Abstract Background  The field of radiology relies on accurate interpretation of medical images for effective diagnosis and patient care. Recent advancements in artificial intelligence (AI) and natural language processing have sparked interest in exploring the potential of AI models in assisting radiologists. However, limited research has been conducted to assess the performance of AI models in radiology case interpretation, particularly in comparison to human experts. Objective  This study aimed to evaluate the performance of ChatGPT, Google Bard, and Bing in solving radiology case vignettes (Fellowship of the Royal College of Radiologists 2A [FRCR2A] examination style questions) by comparing their responses to those provided by two radiology residents. Methods  A total of 120 multiple-choice questions based on radiology case vignettes were formulated according to the pattern of FRCR2A examination. The questions were presented to ChatGPT, Google Bard, and Bing. Two residents wrote the examination with the same questions in 3 hours. The responses generated by the AI models were collected and compared to the answer keys and explanation of the answers was rated by the two radiologists. A cutoff of 60% was set as the passing score. Results  The two residents (63.33 and 57.5%) outperformed the three AI models: Bard (44.17%), Bing (53.33%), and ChatGPT (45%), but only one resident passed the examination. The response patterns among the five respondents were significantly different ( p  = 0.0117). In addition, the agreement among the generative AI models was significant (intraclass correlation coefficient [ICC] = 0.628), but there was no agreement between the residents (Kappa = –0.376). The explanation of generative AI models in support of answer was 44.72% accurate. Conclusion  Humans exhibited superior accuracy compared to the AI models, showcasing a stronger comprehension of the subject matter. All three AI models included in the study could not achieve the minimum percentage needed to pass an FRCR2A examination. However, generative AI models showed significant agreement in their answers where the residents exhibited low agreement, highlighting a lack of consistency in their responses.

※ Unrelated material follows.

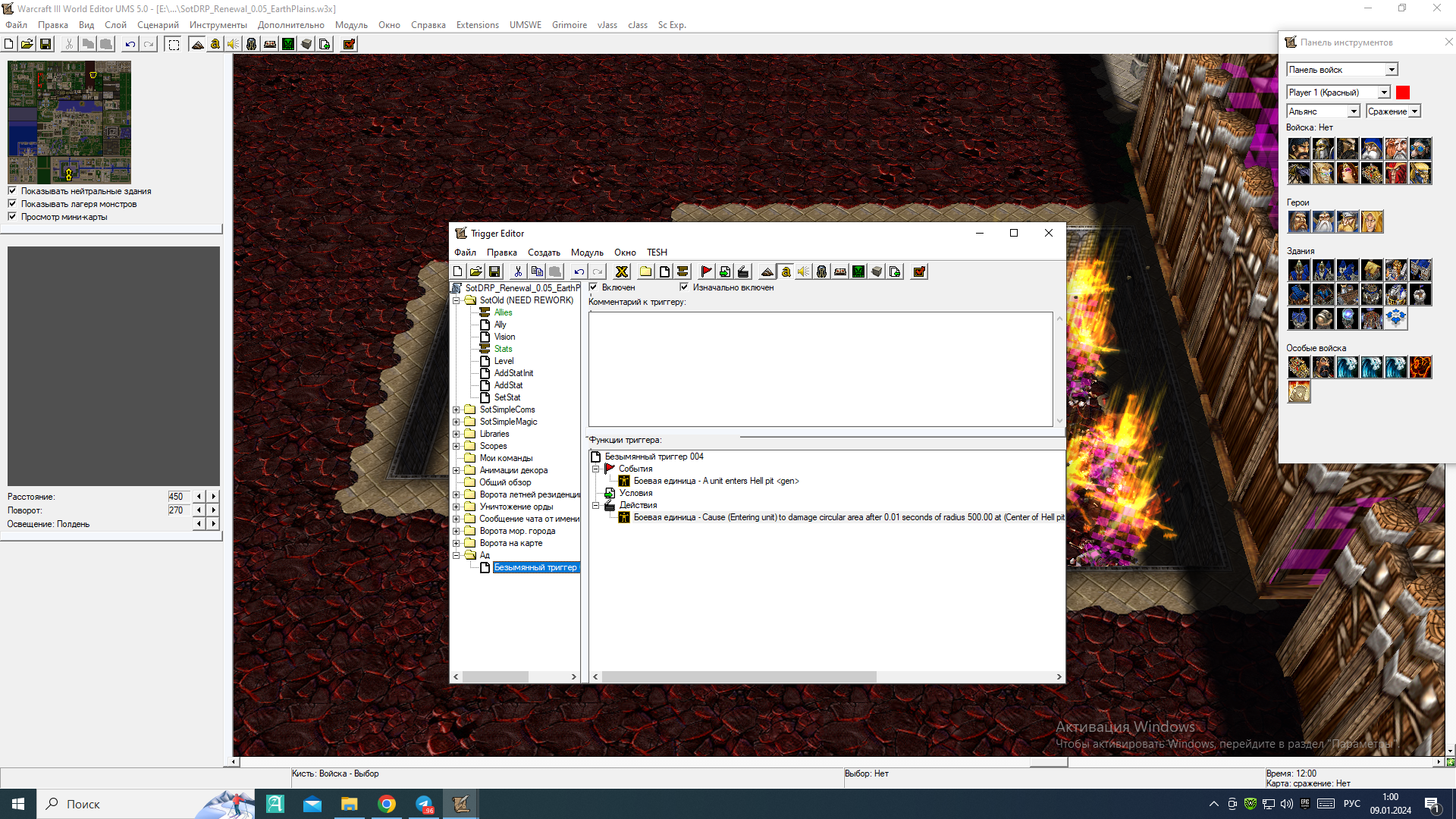Viewport: 1456px width, 819px height.
Task: Click the Variables yellow X icon
Action: [x=621, y=271]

评估 ChatGPT、Google Bard 和 Microsoft Bing 解决放射病例小故事的能力
摘要 背景 放射学领域依赖对医学影像的准确解读来进行有效的诊断和病人护理。人工智能(AI)和自然语言处理领域的最新进展激发了人们探索人工智能模型在协助放射科医生方面潜力的兴趣。然而,对人工智能模型在放射学病例解读中的表现进行评估的研究还很有限,尤其是与人类专家进行比较时。目的 本研究旨在评估 ChatGPT、Google Bard 和 Bing 在解决放射学病例小故事(英国皇家放射医师学会 2A [FRCR2A] 考试风格的问题)时的表现,将它们的回答与两名放射学住院医师提供的回答进行比较。方法 按照 FRCR2A 考试的模式,根据放射科病例小故事编制了 120 道选择题。这些问题分别呈现在 ChatGPT、Google Bard 和 Bing 上。两名住院医师在 3 小时内完成了相同问题的考试。两位放射科医生收集了人工智能模型生成的答案,并将其与答案密钥和答案解释进行了比较和评分。合格分数线设定为 60%。结果 两名住院医师(63.33% 和 57.5%)的成绩优于三种人工智能模型:Bard(44.17%)、Bing(53.33%)和 ChatGPT(45%),但只有一名住院医师通过了考试。五位受访者的回答模式存在显著差异 ( p = 0.0117)。此外,生成式人工智能模型之间的一致性非常明显(类内相关系数 [ICC] = 0.628),但住院医师之间没有一致性(Kappa = -0.376)。生成式人工智能模型支持答案的解释准确率为 44.72%。结论 与人工智能模型相比,人类表现出更高的准确性,对主题的理解能力也更强。研究中的三种人工智能模型都无法达到通过 FRCR2A 考试所需的最低百分比。不过,生成式人工智能模型在回答问题时表现出明显的一致性,而住院医生则表现出较低的一致性,这凸显出他们的回答缺乏一致性。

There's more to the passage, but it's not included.